As weird as ByyShh might be, you can totally imagine these tracks playing well in front of the right crowd. Tran records his vocals on AirPods, and the album was probably mixed on headphones, too, but it sounds primed to accompany one of Tran’s multimedia performances and bounce off the walls of some dingy DIY venue. That has a lot to do with the beats— threadbare loops that plod through straight-out-of-the-box drum presets and assert themselves with sheer inertia. The songs don’t hew to any predetermined structures, but they keep moving, shimmering, and pelting loops at you, so they discover new possibilities in the moment. “Tommy” establishes a clammy spin on diva-driven dance pop, then falls off the edge of the catwalk into a nightmare, where Tran’s chants to another man (“Hey, sexy boy”) almost feel like he’s taunting himself, caught in an avalanche of intrusive thoughts, artificial vocal formants, and aggravated synth clatter. Juxtaposing garish textures and walloping beats against Tran’s erratic inner world creates a facsimile of club music that churns through the psyche while it gratifies the body, leading to an ambivalent portrait of queer identity. This is music that sweats, both by building up stress and relieving it.
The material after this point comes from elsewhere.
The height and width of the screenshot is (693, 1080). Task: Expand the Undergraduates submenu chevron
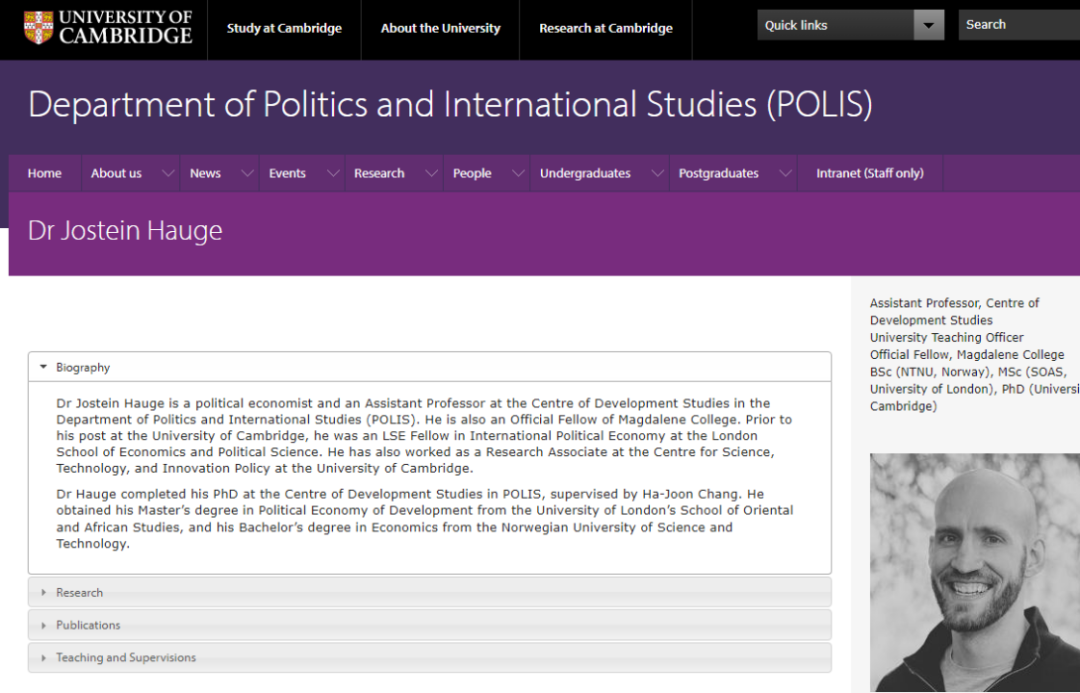click(657, 173)
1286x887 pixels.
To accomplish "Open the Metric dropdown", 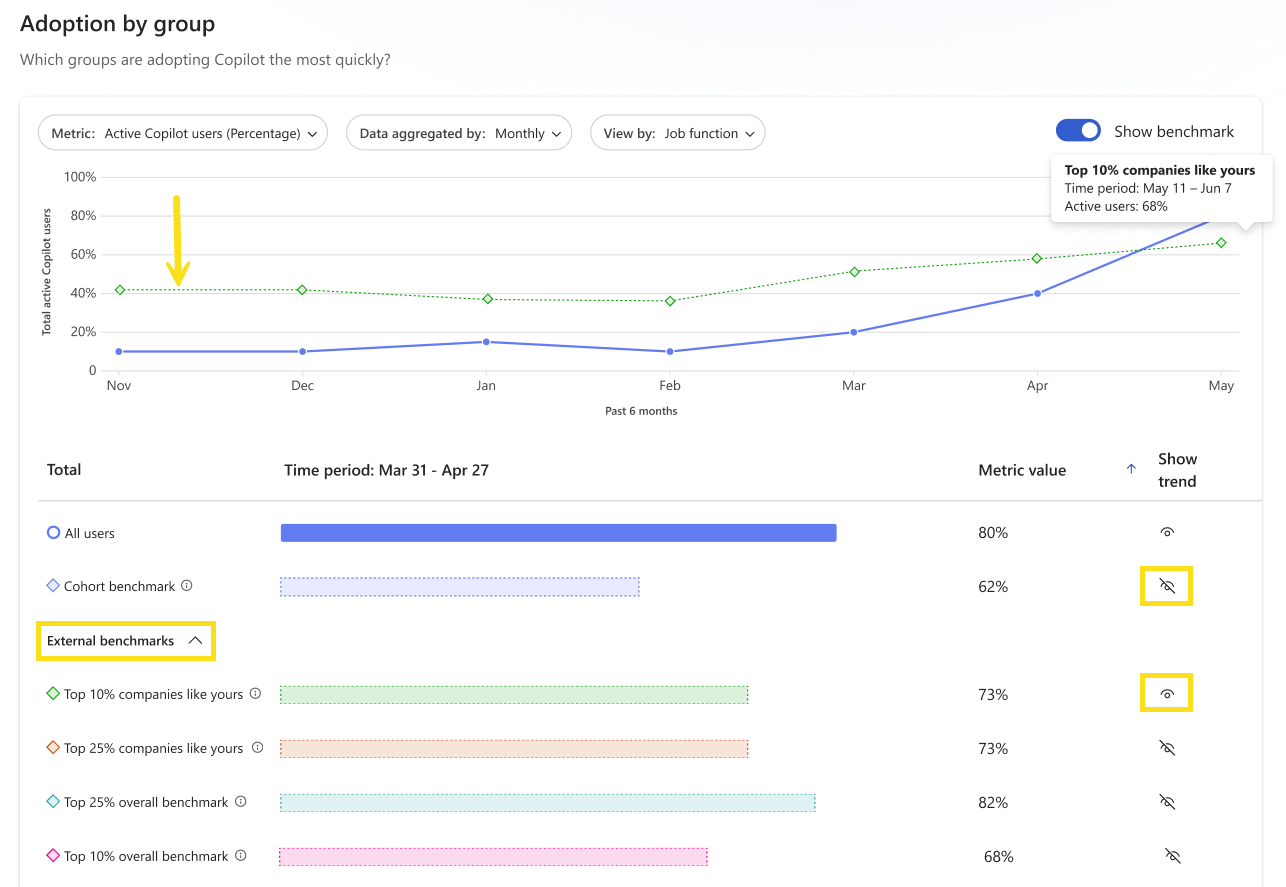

Tran manages his chaos with the fidgety precision of a modern producer, but his core method—stapling available tech effects and beat templates together into new, makeshift forms, making passionate performance art from sonic detritus—is time-tested. The immediacy of Tran’s process makes the most complex constructions feel strangely intimate—almost like an encouragement to the listener that they could make something similar themselves. Through the fledgling scene they’ve built, Tran and his peers in Vietnam are giving voice to their unique tastes and experiences: sampling traditional Vietnamese chamber ensembles, or threading pop sung in both English and Vietnamese into vivid field recordings. Who is experimental music? Anybody with a pulse who’s brazen enough to make it.